- **Exercise brief**
In full and without alteration, give the listing again.

- **Record set**

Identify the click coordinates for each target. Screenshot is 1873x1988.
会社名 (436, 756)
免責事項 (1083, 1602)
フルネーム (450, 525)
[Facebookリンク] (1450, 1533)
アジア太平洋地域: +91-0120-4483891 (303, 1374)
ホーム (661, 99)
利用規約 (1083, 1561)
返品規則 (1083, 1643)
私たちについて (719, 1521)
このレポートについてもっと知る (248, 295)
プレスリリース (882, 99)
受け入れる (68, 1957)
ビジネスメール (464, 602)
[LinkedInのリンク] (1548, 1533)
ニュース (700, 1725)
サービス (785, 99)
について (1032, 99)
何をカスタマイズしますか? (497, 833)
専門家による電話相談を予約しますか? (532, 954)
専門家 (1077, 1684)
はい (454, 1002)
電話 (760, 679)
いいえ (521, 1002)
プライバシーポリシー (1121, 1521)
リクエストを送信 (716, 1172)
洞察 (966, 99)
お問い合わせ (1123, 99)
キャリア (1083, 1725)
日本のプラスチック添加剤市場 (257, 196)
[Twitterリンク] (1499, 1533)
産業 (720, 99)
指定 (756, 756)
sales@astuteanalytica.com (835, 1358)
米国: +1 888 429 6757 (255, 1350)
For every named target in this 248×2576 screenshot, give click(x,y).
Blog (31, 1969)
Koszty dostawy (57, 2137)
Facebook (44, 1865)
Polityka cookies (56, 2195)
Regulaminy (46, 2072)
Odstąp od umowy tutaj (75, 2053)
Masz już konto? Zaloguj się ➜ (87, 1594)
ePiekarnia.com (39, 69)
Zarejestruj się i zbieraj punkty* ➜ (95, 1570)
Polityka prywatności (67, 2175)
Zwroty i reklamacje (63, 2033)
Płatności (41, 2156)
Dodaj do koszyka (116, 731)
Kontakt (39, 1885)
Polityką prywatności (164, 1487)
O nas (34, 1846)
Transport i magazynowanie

- **Task solution**
Identify the click coordinates for each target. Screenshot is 1873x1988.
会社名 (436, 756)
免責事項 (1083, 1602)
フルネーム (450, 525)
[Facebookリンク] (1450, 1533)
アジア太平洋地域: +91-0120-4483891 (303, 1374)
ホーム (661, 99)
利用規約 (1083, 1561)
返品規則 (1083, 1643)
私たちについて (719, 1521)
このレポートについてもっと知る (248, 295)
プレスリリース (882, 99)
受け入れる (68, 1957)
ビジネスメール (464, 602)
[LinkedInのリンク] (1548, 1533)
ニュース (700, 1725)
サービス (785, 99)
について (1032, 99)
何をカスタマイズしますか? (497, 833)
専門家による電話相談を予約しますか? (532, 954)
専門家 (1077, 1684)
はい (454, 1002)
電話 (760, 679)
いいえ (521, 1002)
プライバシーポリシー (1121, 1521)
リクエストを送信 (716, 1172)
洞察 (966, 99)
お問い合わせ (1123, 99)
キャリア (1083, 1725)
日本のプラスチック添加剤市場 (257, 196)
[Twitterリンク] (1499, 1533)
産業 (720, 99)
指定 (756, 756)
sales@astuteanalytica.com (835, 1358)
米国: +1 888 429 6757 (255, 1350)
For every named target in this 248×2576 screenshot, give click(x,y).
Blog (31, 1969)
Koszty dostawy (57, 2137)
Facebook (44, 1865)
Polityka cookies (56, 2195)
Regulaminy (46, 2072)
Odstąp od umowy tutaj (75, 2053)
Masz już konto? Zaloguj się ➜ (87, 1594)
ePiekarnia.com (39, 69)
Zarejestruj się i zbieraj punkty* ➜ (95, 1570)
Polityka prywatności (67, 2175)
Zwroty i reklamacje (63, 2033)
Płatności (41, 2156)
Dodaj do koszyka (116, 731)
Kontakt (39, 1885)
Polityką prywatności (164, 1487)
O nas (34, 1846)
Transport i magazynowanie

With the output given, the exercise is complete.